CORNUCOPIA is the title of the exhibition, which spans the last 15 years of the artist's career and comprises over 60 key works, including early paintings and sculptures. The exhibition is presented with the Nouveau Musée National de Monaco.
Gathering together an exceptional ensemble of works, displayed throughout the museum in the company of the existing and remarkable collection of sea creatures and marine fauna, the exhibition stages a conversation between the past and the present, between art and science.
The dialogue between the museum's collection of specimens and aquariums and the artist's work allows the viewer to consider each discipline in a new light. Art and science here become mutually enlightening.
The display brings together seminal early works such as Away from the Flock, Divided, 1995, in which the artist suspended a sheep in formaldehyde in a glass tank, with the more recent After The Flood, 2008, featuring a dove in flight suspended in formaldehyde and The Forgiveness, 2008, a nine-metre-long stainless steel cabinet with 3,502 butterflies and other insects displayed along the shelves.
From the exquisitely composed butterfly wing paintings, the Psalms, 2008, to the monumental sculptures such as Sensation, 2003, and The Virgin Mother, 2005, the exhibition reveals the breadth of the artist's creative output over the last decade and a half.
Damien Hirst
Damien Hirst was born in 1965 in Bristol, UK. He lives and works in London and Devon.
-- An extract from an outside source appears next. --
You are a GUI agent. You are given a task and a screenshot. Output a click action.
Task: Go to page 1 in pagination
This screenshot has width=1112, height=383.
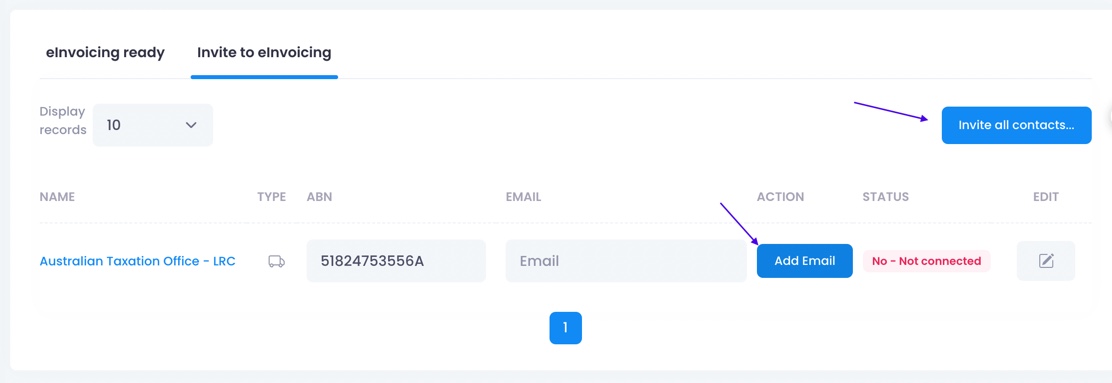tap(565, 328)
Solo exhibitions include 'No Love Lost', The Wallace Collection, London (2009), 'Requiem', Pinchuk Art Centre, Kiev (2009), 'For the Love of God', Rijksmuseum, Amsterdam (2008), Astrup Fearnley Museet fur Moderne Kunst, Oslo (2005), Museum of Fine Arts, Boston (2005) and Archaeological Museum, Naples (2004). He received the DAAD fellowship in Berlin in 1994 and the Turner Prize in 1995. An exhibition of the artist's private collection, 'Murderme', was held at Serpentine Gallery, London in 2006.